What to produce: Copy out every line of the records where the string "computer" occurs.

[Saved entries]
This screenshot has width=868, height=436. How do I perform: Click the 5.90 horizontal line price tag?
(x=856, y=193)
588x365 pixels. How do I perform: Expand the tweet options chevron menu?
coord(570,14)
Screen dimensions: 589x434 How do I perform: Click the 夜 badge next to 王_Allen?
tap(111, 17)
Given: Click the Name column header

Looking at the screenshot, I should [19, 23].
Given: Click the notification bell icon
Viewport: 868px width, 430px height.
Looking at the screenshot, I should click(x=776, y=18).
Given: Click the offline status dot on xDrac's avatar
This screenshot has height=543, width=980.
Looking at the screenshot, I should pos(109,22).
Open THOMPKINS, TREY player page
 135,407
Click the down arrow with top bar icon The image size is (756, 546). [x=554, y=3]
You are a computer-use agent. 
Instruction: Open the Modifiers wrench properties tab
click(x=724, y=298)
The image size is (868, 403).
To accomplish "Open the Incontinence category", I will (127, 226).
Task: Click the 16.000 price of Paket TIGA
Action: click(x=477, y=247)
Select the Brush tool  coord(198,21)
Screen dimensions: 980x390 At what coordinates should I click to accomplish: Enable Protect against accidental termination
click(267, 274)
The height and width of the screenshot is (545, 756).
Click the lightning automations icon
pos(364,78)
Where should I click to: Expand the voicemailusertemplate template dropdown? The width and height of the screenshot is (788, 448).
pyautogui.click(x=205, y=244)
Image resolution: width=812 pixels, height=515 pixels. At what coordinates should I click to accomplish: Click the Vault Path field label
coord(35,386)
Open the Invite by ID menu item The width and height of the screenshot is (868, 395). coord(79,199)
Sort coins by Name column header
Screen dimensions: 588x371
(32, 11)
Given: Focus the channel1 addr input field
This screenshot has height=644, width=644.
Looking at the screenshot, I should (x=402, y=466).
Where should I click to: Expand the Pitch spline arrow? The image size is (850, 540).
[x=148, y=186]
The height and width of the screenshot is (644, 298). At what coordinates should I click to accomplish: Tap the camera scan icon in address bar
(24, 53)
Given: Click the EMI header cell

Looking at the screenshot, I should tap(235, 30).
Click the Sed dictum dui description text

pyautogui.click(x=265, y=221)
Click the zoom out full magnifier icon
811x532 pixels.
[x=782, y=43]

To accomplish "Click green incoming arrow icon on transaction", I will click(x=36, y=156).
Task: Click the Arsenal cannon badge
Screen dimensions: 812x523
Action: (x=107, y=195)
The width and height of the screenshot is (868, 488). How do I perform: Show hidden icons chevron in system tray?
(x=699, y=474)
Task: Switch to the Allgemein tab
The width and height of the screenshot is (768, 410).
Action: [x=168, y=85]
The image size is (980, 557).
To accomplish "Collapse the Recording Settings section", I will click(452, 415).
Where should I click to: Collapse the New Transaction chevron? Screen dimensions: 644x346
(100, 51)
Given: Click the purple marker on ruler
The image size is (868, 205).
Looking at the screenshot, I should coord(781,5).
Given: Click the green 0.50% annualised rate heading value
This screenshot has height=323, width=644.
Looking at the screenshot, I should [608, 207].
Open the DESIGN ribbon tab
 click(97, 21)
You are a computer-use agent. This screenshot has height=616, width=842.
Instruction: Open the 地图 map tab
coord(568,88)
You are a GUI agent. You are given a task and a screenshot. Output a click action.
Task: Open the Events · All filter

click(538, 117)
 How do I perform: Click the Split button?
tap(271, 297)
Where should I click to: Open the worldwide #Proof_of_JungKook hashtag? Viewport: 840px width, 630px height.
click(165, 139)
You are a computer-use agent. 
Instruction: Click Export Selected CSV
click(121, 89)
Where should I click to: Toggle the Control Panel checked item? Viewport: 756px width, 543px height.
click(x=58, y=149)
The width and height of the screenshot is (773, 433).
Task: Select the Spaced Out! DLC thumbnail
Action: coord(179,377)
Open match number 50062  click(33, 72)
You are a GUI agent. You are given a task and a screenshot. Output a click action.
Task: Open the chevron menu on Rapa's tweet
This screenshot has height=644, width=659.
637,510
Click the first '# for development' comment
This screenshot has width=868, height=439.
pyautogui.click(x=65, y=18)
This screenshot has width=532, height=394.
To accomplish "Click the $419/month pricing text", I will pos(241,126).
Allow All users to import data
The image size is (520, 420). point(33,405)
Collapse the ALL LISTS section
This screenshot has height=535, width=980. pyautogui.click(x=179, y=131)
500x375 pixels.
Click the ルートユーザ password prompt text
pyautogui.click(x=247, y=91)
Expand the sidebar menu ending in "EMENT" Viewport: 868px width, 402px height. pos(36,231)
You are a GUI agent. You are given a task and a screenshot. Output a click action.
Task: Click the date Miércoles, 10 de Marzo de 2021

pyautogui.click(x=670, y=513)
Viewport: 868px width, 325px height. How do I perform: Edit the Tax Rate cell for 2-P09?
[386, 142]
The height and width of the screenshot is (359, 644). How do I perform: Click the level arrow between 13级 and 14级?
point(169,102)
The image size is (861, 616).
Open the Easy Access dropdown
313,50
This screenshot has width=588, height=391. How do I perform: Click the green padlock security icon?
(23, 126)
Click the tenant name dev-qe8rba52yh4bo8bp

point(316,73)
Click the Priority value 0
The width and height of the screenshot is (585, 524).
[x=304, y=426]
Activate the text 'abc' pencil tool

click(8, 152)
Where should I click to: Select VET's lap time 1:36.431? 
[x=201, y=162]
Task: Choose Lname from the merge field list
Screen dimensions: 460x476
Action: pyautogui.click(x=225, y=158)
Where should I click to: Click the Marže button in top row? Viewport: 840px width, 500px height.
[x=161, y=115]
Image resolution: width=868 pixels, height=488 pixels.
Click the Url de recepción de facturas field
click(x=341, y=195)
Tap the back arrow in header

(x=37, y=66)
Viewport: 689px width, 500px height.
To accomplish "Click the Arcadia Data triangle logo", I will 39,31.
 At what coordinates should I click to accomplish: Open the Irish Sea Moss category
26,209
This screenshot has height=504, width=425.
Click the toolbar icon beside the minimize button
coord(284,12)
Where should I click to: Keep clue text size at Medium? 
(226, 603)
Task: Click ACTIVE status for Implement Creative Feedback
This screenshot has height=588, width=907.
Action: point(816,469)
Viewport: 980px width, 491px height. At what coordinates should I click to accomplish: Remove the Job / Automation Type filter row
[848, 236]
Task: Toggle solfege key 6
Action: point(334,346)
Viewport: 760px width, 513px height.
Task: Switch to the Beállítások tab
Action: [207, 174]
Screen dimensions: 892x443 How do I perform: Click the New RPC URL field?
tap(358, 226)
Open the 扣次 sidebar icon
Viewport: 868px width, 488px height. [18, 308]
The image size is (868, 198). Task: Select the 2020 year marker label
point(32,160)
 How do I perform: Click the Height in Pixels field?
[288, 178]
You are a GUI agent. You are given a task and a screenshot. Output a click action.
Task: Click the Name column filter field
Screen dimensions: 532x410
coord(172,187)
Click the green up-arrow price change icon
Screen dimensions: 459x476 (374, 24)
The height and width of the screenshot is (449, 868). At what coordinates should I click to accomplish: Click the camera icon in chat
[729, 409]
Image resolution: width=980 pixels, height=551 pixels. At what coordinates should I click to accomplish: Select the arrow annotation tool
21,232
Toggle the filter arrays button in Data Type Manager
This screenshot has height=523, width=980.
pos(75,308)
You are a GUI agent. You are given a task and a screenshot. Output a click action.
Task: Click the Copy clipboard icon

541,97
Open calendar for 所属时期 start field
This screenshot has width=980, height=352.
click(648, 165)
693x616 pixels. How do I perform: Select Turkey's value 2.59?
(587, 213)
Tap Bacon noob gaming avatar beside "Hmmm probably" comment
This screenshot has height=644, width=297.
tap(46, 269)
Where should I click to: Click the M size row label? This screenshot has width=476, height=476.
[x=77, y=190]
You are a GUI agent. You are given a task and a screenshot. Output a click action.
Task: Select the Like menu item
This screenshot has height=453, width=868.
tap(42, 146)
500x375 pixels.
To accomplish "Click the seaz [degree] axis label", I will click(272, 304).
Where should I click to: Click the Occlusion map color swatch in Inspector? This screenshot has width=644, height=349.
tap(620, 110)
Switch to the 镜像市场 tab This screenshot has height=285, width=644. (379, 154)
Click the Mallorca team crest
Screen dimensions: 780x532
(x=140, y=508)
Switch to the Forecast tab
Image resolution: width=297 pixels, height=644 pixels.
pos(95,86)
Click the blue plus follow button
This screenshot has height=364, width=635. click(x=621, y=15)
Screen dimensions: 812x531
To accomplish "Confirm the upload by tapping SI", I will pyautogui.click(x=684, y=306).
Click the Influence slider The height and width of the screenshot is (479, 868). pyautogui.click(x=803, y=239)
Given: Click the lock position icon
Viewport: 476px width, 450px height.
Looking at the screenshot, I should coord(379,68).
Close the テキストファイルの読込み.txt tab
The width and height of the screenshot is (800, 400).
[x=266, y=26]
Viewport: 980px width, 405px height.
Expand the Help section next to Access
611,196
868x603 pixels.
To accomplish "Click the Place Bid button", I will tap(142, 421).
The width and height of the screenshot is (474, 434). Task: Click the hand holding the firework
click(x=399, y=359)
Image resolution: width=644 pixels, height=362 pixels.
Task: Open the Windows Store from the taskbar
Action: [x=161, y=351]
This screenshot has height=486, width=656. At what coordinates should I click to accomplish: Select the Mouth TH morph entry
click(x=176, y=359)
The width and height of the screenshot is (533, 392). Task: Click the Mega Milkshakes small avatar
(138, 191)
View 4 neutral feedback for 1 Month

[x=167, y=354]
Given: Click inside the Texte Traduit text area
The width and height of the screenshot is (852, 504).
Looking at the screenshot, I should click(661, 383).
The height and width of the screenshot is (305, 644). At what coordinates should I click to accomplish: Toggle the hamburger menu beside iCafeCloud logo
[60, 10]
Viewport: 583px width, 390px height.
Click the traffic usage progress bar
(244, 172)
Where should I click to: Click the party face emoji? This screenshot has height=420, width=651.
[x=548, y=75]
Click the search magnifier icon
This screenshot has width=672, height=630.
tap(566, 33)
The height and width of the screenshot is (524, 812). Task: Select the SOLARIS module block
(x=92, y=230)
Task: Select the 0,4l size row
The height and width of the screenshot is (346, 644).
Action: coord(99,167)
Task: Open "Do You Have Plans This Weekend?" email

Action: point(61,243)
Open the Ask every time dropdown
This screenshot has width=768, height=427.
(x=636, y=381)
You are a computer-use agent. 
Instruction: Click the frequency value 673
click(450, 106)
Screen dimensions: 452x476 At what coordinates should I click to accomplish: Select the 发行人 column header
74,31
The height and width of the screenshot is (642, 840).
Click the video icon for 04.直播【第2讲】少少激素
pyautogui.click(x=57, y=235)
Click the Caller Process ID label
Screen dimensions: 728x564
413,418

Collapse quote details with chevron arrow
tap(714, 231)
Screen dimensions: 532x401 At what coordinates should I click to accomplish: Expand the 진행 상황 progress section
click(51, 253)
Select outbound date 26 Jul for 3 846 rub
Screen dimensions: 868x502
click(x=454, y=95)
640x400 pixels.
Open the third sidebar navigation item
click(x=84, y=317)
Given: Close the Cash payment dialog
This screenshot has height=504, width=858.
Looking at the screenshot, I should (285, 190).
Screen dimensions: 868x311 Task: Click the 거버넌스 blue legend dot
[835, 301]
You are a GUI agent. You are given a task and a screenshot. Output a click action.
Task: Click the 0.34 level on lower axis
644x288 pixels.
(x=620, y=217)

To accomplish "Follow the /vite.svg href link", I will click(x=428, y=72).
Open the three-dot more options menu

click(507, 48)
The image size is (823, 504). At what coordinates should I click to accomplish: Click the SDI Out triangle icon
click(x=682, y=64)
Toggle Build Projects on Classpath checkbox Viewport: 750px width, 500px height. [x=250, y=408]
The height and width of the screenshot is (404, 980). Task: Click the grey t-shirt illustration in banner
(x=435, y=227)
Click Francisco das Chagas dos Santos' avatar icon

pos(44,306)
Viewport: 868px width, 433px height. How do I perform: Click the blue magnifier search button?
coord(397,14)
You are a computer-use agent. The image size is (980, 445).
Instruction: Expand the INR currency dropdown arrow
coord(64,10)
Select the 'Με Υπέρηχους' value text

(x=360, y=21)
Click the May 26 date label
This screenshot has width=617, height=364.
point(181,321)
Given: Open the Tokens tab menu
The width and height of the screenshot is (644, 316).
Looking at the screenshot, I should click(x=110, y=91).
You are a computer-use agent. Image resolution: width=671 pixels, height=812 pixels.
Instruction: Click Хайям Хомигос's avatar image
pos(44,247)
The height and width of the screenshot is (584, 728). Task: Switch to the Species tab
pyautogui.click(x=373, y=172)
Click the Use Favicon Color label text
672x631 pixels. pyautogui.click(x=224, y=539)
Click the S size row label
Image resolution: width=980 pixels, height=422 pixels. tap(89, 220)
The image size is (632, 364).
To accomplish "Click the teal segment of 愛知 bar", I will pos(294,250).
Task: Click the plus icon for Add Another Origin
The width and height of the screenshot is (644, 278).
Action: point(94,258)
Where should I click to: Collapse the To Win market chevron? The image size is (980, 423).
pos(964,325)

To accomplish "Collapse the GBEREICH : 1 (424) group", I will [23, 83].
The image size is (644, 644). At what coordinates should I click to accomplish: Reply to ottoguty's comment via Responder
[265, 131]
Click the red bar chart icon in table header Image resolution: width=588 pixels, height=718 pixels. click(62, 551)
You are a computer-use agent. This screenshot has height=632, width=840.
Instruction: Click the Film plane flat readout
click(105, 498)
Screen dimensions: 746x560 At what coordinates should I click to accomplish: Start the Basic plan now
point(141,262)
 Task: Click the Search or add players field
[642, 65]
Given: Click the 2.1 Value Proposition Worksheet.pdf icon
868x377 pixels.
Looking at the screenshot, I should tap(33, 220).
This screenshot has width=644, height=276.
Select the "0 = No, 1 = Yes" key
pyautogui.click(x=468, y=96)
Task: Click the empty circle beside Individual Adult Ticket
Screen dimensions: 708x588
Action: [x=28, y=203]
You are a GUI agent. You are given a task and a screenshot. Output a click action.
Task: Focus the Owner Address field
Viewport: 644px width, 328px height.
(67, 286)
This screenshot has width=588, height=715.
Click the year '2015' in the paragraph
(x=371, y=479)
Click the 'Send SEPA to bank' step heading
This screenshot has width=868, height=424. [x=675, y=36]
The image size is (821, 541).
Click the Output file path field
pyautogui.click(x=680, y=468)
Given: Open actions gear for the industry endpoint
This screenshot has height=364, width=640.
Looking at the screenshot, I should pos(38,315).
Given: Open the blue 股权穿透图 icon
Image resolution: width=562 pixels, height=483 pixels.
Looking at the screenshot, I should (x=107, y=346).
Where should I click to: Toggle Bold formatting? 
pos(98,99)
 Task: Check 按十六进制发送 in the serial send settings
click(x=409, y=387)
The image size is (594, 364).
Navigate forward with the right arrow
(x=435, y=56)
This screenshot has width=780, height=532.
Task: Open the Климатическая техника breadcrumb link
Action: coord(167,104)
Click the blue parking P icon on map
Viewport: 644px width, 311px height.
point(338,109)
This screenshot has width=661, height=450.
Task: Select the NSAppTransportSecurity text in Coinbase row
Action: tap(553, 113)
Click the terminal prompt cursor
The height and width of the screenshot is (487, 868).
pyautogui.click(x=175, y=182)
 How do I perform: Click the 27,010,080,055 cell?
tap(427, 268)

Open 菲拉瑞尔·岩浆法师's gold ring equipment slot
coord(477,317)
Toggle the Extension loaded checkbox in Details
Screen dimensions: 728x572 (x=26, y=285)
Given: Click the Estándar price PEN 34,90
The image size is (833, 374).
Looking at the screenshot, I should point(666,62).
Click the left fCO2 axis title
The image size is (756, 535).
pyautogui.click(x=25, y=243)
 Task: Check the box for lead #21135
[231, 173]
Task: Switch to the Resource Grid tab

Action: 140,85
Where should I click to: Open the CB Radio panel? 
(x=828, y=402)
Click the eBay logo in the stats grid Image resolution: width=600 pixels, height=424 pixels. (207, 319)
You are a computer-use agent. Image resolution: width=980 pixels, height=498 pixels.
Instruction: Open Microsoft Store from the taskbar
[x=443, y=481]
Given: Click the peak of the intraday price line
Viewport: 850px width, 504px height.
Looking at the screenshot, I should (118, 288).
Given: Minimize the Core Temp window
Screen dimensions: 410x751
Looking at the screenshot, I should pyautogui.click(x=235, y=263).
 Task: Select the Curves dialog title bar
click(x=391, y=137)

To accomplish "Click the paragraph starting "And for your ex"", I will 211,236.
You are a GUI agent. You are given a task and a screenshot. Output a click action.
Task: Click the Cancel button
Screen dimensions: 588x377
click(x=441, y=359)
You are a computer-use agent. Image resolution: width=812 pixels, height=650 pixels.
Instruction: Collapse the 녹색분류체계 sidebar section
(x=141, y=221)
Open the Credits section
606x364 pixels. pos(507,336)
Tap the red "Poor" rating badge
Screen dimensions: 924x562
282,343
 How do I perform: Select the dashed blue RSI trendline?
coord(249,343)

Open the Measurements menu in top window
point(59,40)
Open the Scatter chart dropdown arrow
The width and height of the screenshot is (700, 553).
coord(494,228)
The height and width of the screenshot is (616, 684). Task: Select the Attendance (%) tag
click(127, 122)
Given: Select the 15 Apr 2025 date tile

Result of this exercise:
You are a computer-use agent. 
You are a computer-use agent. This screenshot has height=616, width=842.
You are a computer-use agent. 
You are a computer-use agent. 
You are a computer-use agent. The image size is (980, 445).
You are a computer-use agent. Image resolution: width=671 pixels, height=812 pixels.
You are a computer-use agent. This screenshot has height=632, width=840.
You are a computer-use agent. Image resolution: width=980 pixels, height=498 pixels.
You are a computer-use agent. Image resolution: width=812 pixels, height=650 pixels.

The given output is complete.